Videoplattformen buhlen mit Millionen Dollar um Filmemacher

Report

Bereits 2008 hatten wir hier  gefragt wie lange Videosharing-Plattformen es sich leisten können nur auf Quantität statt auf Qualität zu setzen. In dem derzeit besonders hart umkämpften Webvideo-Markt versuchen jetzt Videoplattformen mit neuen Leistungen und neuerdings sogar mit finanziellen Anreizen Filmemacher zum Hochladen anspruchsvollerer Videos zu bewegen.

Als neuer Big Player ist kürzlich Amazon eingestiegen. Das  Internet-Handelsunternehmen hat bislang kaum eigenen Content angeboten. Im Filmsektor blieb Amazon, bis auf den Aufkauf von IMDB, eher im Hintergrund – zum Beispiel mit seinen Serverfarmen als Host für Filmplattformen. Seit Oktober geht das Unternehmen mit dem Start von „Amazon Video Direct“ einen Schritt weiter und positioniert sich mit einem eigenen Geschäftsmodell gegen Google’s YouTube (Alphabet Inc.), Facebook Live oder Twitter’s Periscope. Da der Profit nicht mit der Verbreitung von Videos, sondern ausschließlich mit der dazu geschalteten Werbung gemacht wird, für die attraktiver Content Voraussetzung ist, wirbt Amazon nun mit einem Bonus-Programm um Filmemacher, das monatlich mit 1 Million US$ budgetiert ist.

Im Unterschied zu YouTube und anderen Filmplattformen bietet sich Amazon Video Direct (AVD) als werbefinanzierte ‚self-service‘ Distributions-Plattform an. Das bedeutet, dass Filmemacher und Produzenten die Plattform nutzen können, um ihre Filme in der Cloud zu deponieren, zu veröffentlichen und selbst zu vermarkten. Sie haben dabei weitgehende Kontrollmöglichkeiten über den Zugang, die Reichweite und die Art der Werbeverknüpfung. Sogar die On-Demand-Preise und die Nutzungsrechte lassen sich individuell einstellen. Für die Veröffentlichung erhalten sie von Amazon 50% der Nettowerbeeinnahmen. Die Einnahmen werden nach Zugriffszahlen und Zugriffszeit mit fest vereinbarten Sätzen abgerechnet.

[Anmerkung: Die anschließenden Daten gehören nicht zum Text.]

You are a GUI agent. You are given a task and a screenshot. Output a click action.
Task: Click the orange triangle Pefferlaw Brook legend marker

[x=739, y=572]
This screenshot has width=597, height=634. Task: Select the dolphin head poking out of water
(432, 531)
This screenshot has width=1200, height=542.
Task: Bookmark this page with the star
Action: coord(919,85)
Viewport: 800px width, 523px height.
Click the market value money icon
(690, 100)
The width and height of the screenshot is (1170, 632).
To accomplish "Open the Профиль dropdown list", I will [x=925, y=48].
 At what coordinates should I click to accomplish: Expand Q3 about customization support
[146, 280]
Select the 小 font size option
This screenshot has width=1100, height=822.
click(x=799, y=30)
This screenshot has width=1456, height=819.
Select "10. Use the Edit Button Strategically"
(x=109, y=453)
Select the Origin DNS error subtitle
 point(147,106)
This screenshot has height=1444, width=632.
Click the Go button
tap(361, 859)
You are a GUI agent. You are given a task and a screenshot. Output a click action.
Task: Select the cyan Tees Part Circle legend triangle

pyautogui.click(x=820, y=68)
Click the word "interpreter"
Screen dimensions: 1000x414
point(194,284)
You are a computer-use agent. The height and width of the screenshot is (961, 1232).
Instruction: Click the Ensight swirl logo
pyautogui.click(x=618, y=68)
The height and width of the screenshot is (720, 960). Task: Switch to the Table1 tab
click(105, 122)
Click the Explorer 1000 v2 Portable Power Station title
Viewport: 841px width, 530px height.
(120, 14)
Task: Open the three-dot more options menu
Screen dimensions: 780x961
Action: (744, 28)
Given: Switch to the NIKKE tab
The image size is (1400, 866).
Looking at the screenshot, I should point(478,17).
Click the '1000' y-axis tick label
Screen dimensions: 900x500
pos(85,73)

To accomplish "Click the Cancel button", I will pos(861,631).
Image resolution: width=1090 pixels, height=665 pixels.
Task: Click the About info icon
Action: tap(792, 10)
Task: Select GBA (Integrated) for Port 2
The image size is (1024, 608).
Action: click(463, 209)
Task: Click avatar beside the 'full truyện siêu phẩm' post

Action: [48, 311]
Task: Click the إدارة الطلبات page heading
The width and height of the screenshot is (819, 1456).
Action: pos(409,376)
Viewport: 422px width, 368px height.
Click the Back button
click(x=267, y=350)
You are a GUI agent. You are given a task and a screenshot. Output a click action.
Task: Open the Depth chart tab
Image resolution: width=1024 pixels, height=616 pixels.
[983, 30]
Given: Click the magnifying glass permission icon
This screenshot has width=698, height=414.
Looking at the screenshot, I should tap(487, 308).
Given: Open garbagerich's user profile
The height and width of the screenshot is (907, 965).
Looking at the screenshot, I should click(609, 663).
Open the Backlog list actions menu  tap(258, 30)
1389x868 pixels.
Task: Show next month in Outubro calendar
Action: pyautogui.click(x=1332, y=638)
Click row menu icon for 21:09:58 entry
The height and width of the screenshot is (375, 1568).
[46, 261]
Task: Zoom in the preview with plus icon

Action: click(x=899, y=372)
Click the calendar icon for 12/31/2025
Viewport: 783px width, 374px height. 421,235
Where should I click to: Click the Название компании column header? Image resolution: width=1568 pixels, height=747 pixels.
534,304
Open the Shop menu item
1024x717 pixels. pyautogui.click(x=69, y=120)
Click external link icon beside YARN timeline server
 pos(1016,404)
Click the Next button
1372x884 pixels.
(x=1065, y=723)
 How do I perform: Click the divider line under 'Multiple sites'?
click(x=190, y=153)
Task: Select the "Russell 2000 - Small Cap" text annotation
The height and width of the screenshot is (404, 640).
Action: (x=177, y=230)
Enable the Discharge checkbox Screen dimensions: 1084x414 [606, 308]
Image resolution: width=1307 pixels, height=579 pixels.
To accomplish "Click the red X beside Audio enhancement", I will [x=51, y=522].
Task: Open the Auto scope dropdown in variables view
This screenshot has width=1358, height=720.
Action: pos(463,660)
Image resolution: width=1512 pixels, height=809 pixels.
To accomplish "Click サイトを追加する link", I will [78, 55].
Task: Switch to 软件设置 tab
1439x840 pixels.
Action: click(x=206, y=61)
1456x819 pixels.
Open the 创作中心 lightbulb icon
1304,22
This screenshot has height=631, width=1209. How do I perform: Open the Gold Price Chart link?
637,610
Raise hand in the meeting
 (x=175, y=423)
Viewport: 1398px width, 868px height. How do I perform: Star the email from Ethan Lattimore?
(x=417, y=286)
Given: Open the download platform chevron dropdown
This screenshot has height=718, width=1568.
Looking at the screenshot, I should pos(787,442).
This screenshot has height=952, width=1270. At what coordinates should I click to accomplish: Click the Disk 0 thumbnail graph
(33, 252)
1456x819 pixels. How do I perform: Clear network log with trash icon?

Um die neue Plattform in Schwung zu bringen, schüttet Amazon die Hälfte des monatlichen 1 Mio $ Bonus-Programms an die 50 erfolgreichsten Filme (sogenannte Amazon Video Direct Stars) aus, die einen Prime Video Vertrag unterzeichnet haben. Die Verträge können unterschiedlich gestaltet werden. Aber Achtung: Gemeinsam ist den Vertragsvarianten, dass die (nicht-exklusiven) Rechte an den Filmen samt Promotionsmaterial an Amazon abgegeben werden – auch über Vertragende hinaus! Die Dienste von Amazon Video Direct werden derzeit nur für die Territorien Deutschland, Großbritannien, Japan, Österreich und die Vereinigten Staaten angeboten. Der Bonus wird zusätzlich zu den Einnahmen ausbezahlt, die durch gestreamte Minuten, Abrufe oder Ad Impressions entstehen und basiert auf dem Grad der Kundeninteraktion.

Ein anderes Beispiel für solche finanziellen Anreize bietet die Social Media Video Plattform TouTiao in China. In den nächsten 12 Monaten fördert das Unternehmen die Herstellung kurzer Videos mit 1 Milliarde Yuan Renminbi! Die Mittel werden eingesetzt um Filmemacher dazu zu bewegen, Videos hoher Qualität hochzuladen.  Tou.Tiao.com kalkuliert, dass etwa 1.000 Produzenten damit monatlich mindestens 10.000 CNY verdienen können (1 CNY = 0,136 €). Die 2012 als Start-up gegründete Firma hat sich auf die Verbreitung von Nachrichten-Videos für Mobiltelefone spezialisiert (‚toutiao‘ bedeutet ‚Schlagzeile‘) und ist inzwischen ein ernstzunehmender Konkurrent der Branchenriesen wie Sohu und Alibaba. Nach eigenen Angaben ist TouTiao in China die größte Videoplattform für Kurzfilme.